You'll be robbing the medical community of its' capability to make contrast media for scans though... naughty naughty!
-3 Rank Up Rank Down
May 22, 2008
Magnetism is an energy. I suspect your magnet will lose a bit of magnetism with repeated and long-term use - I think that is where the energy is coming from to refute a 'perpetual motion' description. Also, your 'room temperature' room is going to be absorbing or giving off energy through the walls, ceiling, and floor. Unless perfectly insulated, your gadolinium spring may not be able to keep up.

I would think the energy available would be similar to current nuclear energy sources - quite effective in industrial applications.

But maybe there is hope here for a battery-powered snowmobile using a gadolinium-magnet-steam generator.
May 22, 2008
malicient: normally room temperature is considered to be around 67F for quick calculations.
May 22, 2008
The first thing I do when I read about something that sounds made up, like gandolinium, is I look for reliable information... it is attracted to magnents until it reaches room temperature? What is room temperature? Is that a scientific term, because I've always understood room temperature to mean the temperature of the room... some rooms are colder than others.
+4 Rank Up Rank Down
May 22, 2008
How about this? A conveyor bet that is half inside a dank musty cave and half out in the sunshine. A few pounds of gadolinium are placed every three feet on the belt and magnets are placed at the appropriate end. The moving conveyor belt drives a series of cranks and shafts which eventually spin one of those little plastic windmill flowers. Due to the butterfly effect, the breeze that is created by the flower leads to a strom on the other side of the Pacific. There, lightning rods are used to capture enough gigwatts to power all the 1985 Deloreans still on the road thus solving any future plutonium shortages as well.
May 22, 2008
we don't have to worry about solving global warming because the LHC is going to turn the entire planet into a strange star, remember?
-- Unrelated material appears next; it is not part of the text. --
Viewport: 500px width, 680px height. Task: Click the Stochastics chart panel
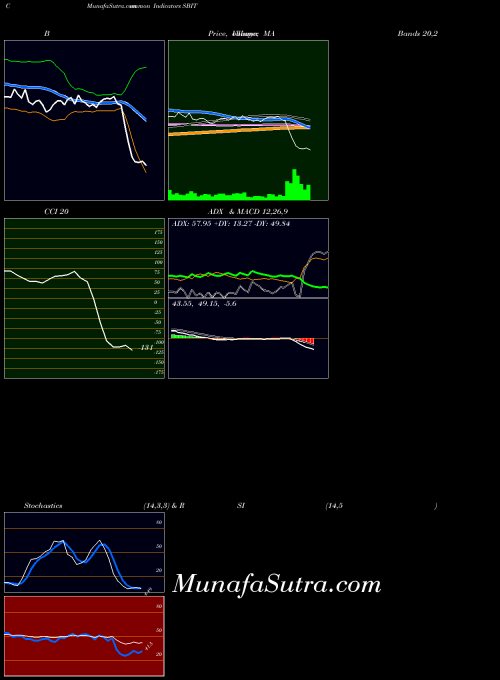(85, 552)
I just hope the Europeans follow proper protocol and remember to yell "HEY, Y'ALL - WATCH THIS!!!" before powering the thing up... :D
+2 Rank Up Rank Down
May 22, 2008
Hi Scott,

No matter how many caveats you put in your post, people will still point out all the flaws with whatever you are not actually talking about. Gadolinium does sound like fun. I'll bet you could come up with some type of executive desk toy based on gadolinium's magnetic traits. It may not be a perpetual motion machine, but you could probably make some money selling it in Sky Mall. It will be at least as useful as the PHB's who buy it.

May 22, 2008
The floor in my basement is tile. I live in Wisconsin so at least 9 months out of the year anything in contact with this floor becomes chilly even if the rest of the house is at a reasonable temperature. The 'at rest' state of the gadolinium could be in contact with the floor where it would quickly cool to sub-room temperature and regain its attractiveness. I don't think a cold floor would have helped Slap D Monkey's situation though.